STUDY TEXT:
============

Frat you are on point completely. I have always tried my hardest to take the lead in my relationships. But often I find women, especially our own, SIMPLY WON'T FOLLOW. Despite my greatest efforts. I was raised in a home where my father had been the leader but became ill, so my mother and all of us had to step up. I realized how big the role of a husband was. Prior to him being sick I can't remember wanting for anything growing up. But after he became disabled we only had dinner 5/7 days a week. No matter how hard me, mom's, and big sis worked, we couldn't do what he did. I noticed we argued about everything too because for the first time we had to make decisions he used to make.

I say this just to stress the point of what you made clear. MEN ARE MADE TO LEAD. Women and children are made to follow. My father was never a dictator. He never forced us to do anything, honestly we just trusted him and most of the time he was right. I want to be like my father, but there seems to be very few women like my mother and almost no other men like my father for me to use as a support system.
Nupe that's a good story. That simply has made you a stronger man though.

============

DATA EXCERPTS:
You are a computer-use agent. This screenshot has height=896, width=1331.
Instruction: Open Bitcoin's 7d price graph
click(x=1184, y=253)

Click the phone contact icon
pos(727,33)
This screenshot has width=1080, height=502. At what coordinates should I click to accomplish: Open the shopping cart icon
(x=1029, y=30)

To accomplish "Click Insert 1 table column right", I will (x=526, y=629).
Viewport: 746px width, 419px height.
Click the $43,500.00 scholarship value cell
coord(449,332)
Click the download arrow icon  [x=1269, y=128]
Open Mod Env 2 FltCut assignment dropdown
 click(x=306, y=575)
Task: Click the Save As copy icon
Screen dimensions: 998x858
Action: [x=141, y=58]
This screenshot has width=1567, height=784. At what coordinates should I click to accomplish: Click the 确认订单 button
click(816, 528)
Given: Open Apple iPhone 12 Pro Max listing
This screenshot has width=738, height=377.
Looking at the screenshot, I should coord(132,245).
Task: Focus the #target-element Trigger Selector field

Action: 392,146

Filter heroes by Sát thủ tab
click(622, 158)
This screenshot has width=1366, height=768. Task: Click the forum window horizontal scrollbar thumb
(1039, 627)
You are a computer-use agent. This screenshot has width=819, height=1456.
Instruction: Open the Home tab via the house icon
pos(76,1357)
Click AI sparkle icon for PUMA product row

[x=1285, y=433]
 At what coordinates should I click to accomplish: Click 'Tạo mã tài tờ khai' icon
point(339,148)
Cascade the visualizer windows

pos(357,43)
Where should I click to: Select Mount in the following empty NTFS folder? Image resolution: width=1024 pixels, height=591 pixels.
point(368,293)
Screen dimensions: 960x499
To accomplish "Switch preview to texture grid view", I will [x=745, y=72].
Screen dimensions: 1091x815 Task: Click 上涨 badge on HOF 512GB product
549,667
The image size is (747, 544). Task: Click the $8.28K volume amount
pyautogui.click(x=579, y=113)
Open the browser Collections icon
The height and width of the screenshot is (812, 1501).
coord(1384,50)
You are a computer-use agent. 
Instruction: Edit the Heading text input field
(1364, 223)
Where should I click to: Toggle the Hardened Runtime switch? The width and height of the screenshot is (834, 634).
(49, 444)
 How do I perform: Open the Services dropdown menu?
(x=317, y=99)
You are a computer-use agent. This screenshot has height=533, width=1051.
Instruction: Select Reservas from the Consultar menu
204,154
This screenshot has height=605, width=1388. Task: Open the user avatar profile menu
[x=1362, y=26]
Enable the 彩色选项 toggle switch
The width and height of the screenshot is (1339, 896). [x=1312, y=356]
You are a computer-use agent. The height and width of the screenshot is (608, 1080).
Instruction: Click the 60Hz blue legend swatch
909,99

============

Answer these questions about the forum post:
1. After the father became disabled, on how many days a week did the family have dinner?
2. Which family members worked hard but still could not do what the father had done?
3. According to the reply at the end, what has the experience done for the writer?
The listing above was taken from a separate source.

RESULT OF THE TASK:
1. Five days out of seven.
2. The writer, the mother and the older sister.
3. It has made the writer a stronger man.